What to produce: In the material below, copy the part that opens with the line containing "possession (639, 750)" and closes with the line containing "wife (351, 584)", replacing "decree" with "ruling" and leaving everything else unchanged.

Given records:
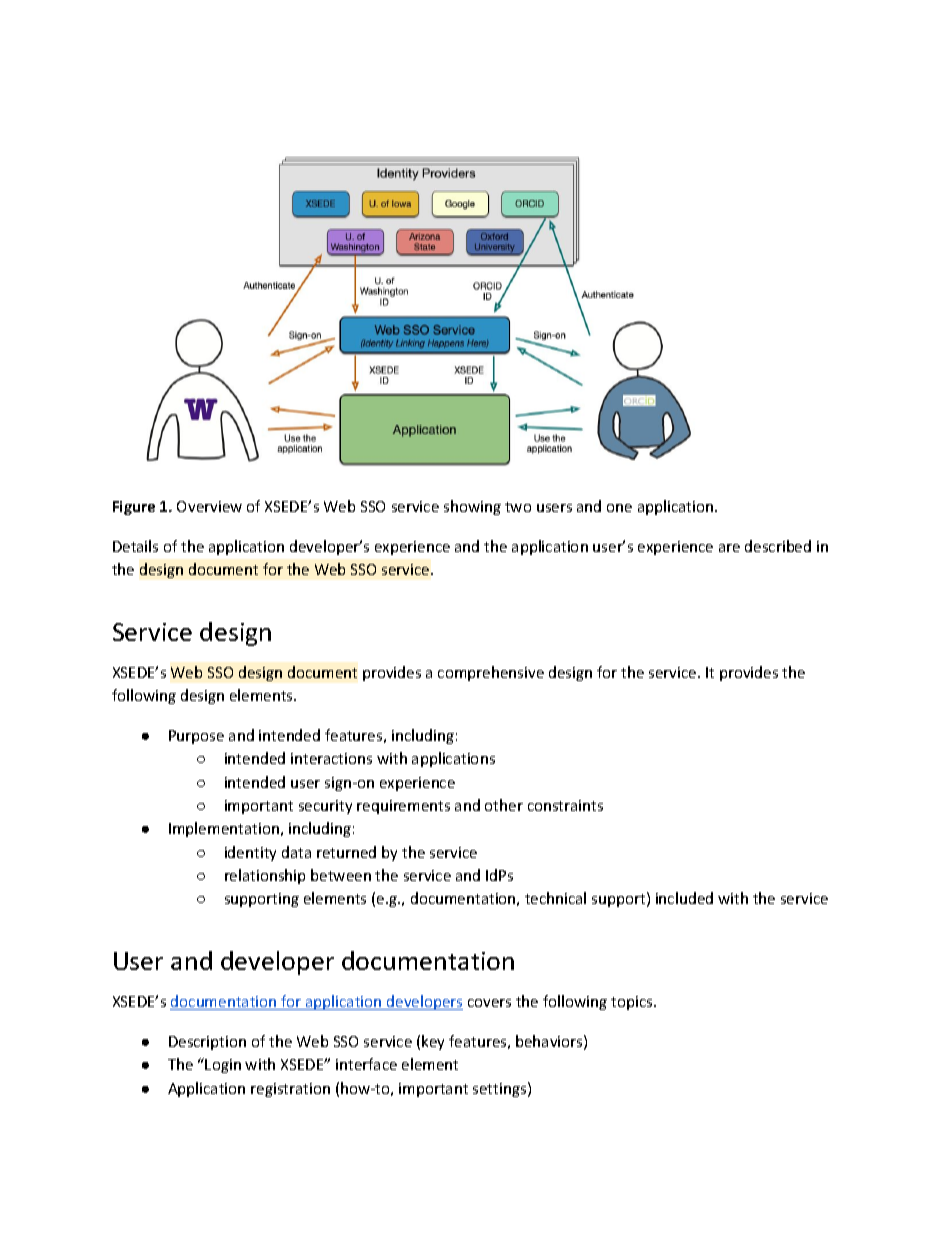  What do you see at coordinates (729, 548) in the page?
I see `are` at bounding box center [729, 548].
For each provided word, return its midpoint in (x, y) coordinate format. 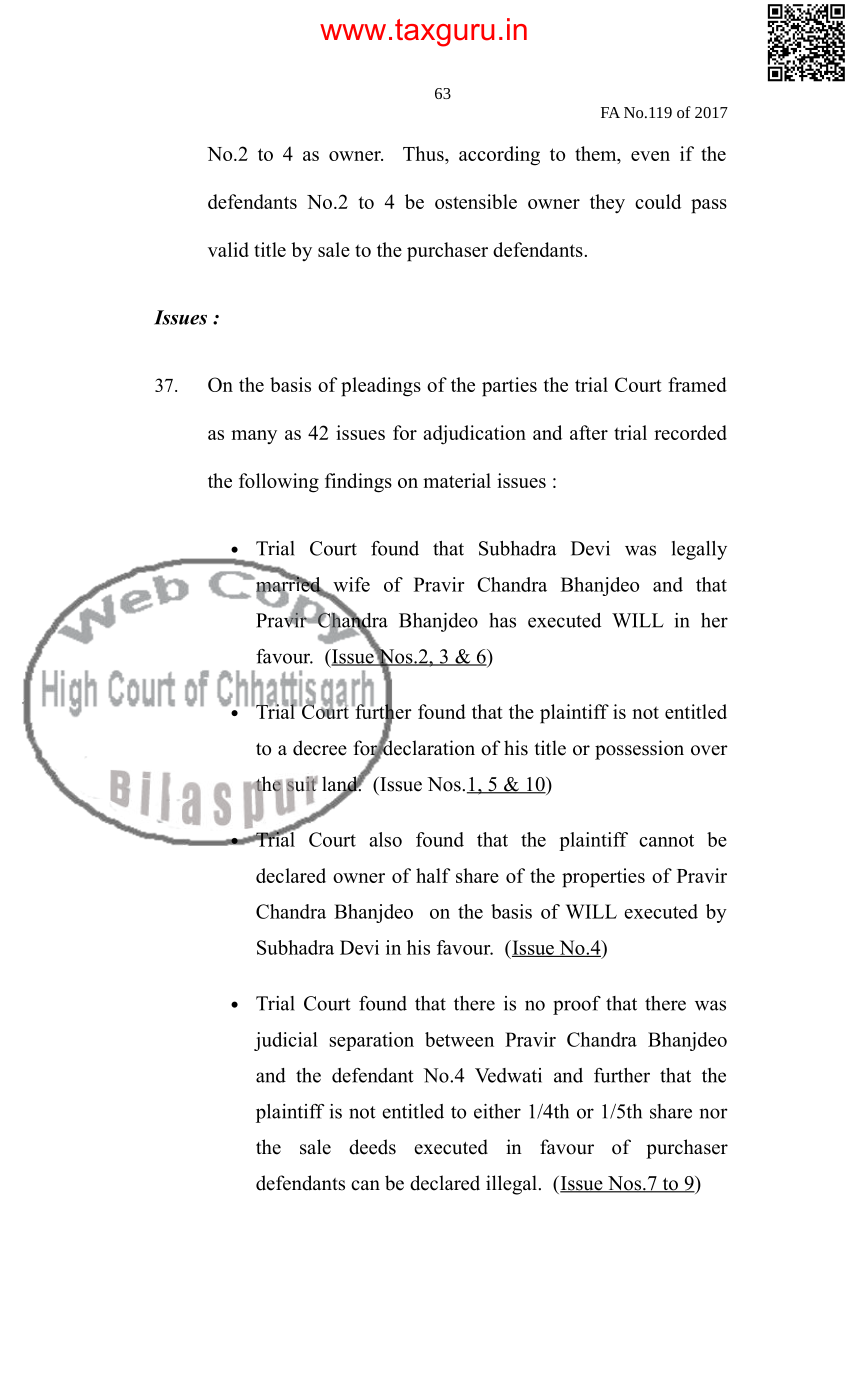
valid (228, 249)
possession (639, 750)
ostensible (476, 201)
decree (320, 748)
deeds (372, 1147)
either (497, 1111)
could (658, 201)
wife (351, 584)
--
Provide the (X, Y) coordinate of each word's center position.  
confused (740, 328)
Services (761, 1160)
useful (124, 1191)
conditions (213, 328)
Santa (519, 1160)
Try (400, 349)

Result for this task:
possession (639, 750)
ostensible (476, 201)
ruling (320, 748)
deeds (372, 1147)
either (497, 1111)
could (658, 201)
wife (351, 584)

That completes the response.